La réputation de longue date de Bali en tant que base incontournable pour les influenceurs et les nomades numériques est révolue. Une unité dédiée à l’immigration lancée en avril 2026 a arrêté des dizaines d’étrangers parce qu’ils travaillaient avec des visas touristiques, et les autorités affirment que les patrouilles ne ralentissent pas.
Ce que fait le groupe de travail Dharma Dewata
Le groupe de travail de patrouille de l’immigration « Dharma Dewata » a été inauguré à Renon Field à Denpasar le 15 avril, avec environ 100 agents déployés à travers l’île. Selon le bureau régional de l’immigration de Bali, 62 ressortissants étrangers ont été arrêtés au cours des trois premières semaines d’opérations pour violations, notamment travail illégal, dépassement de séjour et documents falsifiés. Les patrouilles et la surveillance des réseaux sociaux sont concentrées dans les pôles de nomades et de créateurs de l’île : Canggu, Ubud, Seminyak, Kerobokan et Uluwatu.
Le directeur général de l’Immigration, Hendarsam Marantoko, a été direct à propos du message, affirmant que les autorités « présent, surveillant et prêt à prendre des mesures coercitives ».
Pourquoi les publications « gratuites » et les séjours de troc comptent désormais comme du travail
La répression cible une zone grise que Bali a tolérée pendant des années. Les responsables ont précisé que le contenu sponsorisé, les collaborations avec des marques, les séances photo de portfolio et même le travail promotionnel non rémunéré en échange d’un séjour ou d’un repas gratuit dans une villa sont tous considérés comme des activités commerciales en vertu de la loi indonésienne sur l’immigration. Que l’argent change de mains n’est plus le test ; si une entreprise obtient une promotion et que le voyageur bénéficie d’un avantage, elle a besoin du visa de travail approprié.
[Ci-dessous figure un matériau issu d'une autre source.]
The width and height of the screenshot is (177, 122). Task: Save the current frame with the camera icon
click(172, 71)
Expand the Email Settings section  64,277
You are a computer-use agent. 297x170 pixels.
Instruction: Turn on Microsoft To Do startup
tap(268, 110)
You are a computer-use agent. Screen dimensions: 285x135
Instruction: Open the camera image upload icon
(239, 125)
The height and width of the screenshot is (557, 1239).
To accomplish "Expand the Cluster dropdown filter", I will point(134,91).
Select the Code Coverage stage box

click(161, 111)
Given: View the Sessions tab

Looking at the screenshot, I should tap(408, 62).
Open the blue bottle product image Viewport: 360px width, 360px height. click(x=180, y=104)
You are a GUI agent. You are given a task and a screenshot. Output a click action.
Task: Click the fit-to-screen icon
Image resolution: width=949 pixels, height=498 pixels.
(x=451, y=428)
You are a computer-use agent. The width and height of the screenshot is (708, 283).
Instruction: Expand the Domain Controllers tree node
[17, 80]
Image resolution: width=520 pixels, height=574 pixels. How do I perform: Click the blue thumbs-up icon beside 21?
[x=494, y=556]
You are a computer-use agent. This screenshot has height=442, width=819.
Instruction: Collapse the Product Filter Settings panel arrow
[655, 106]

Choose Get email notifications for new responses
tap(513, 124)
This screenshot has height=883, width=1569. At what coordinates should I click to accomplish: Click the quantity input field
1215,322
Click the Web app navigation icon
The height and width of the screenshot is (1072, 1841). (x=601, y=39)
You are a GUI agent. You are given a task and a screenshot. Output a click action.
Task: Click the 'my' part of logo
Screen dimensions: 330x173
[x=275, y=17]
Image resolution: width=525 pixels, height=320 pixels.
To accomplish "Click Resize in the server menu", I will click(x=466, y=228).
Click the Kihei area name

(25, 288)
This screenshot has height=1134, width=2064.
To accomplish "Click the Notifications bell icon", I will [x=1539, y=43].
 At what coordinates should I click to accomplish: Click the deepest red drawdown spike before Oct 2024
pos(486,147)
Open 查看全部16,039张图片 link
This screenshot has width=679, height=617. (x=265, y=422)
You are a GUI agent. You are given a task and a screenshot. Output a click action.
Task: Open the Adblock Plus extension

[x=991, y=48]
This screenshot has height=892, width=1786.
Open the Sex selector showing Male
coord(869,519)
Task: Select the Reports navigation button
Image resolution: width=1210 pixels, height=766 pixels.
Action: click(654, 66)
Les sanctions sont lourdes : annulation immédiate du visa, amendes, expulsion et interdiction de réadmission allant de plusieurs années à une liste noire à vie dans les cas graves.
Ce que cela signifie pour les voyageurs et les créateurs

Pour les visiteurs ordinaires se rendant dans les temples, les plages et les rizières en terrasses de Bali, l’expérience quotidienne reste inchangée : les règles ciblent spécifiquement le chevauchement entre le tourisme et les activités payantes ou promotionnelles. Les travailleurs à distance et les créateurs qui souhaitent opérer légalement sont orientés vers le visa de travailleur à distance E33G plutôt que vers un permis touristique ou un visa standard à l’arrivée.
Cette mesure s’inscrit dans le cadre d’une initiative nationale plus large : la Direction générale indonésienne de l’immigration a enregistré des milliers de mesures coercitives impliquant des étrangers au cours des premiers mois de 2026. Elle s’inscrit également dans le virage de Bali vers un modèle de « tourisme de qualité » qui favorise les visiteurs qui contribuent à l’économie formelle. La solution pratique à retenir pour les créateurs de contenu est simple : déterminez le bon visa avant de publier quoi que ce soit qui fait la promotion d’une entreprise locale, sous peine d’une interdiction qui pourrait couper définitivement l’accès à l’île.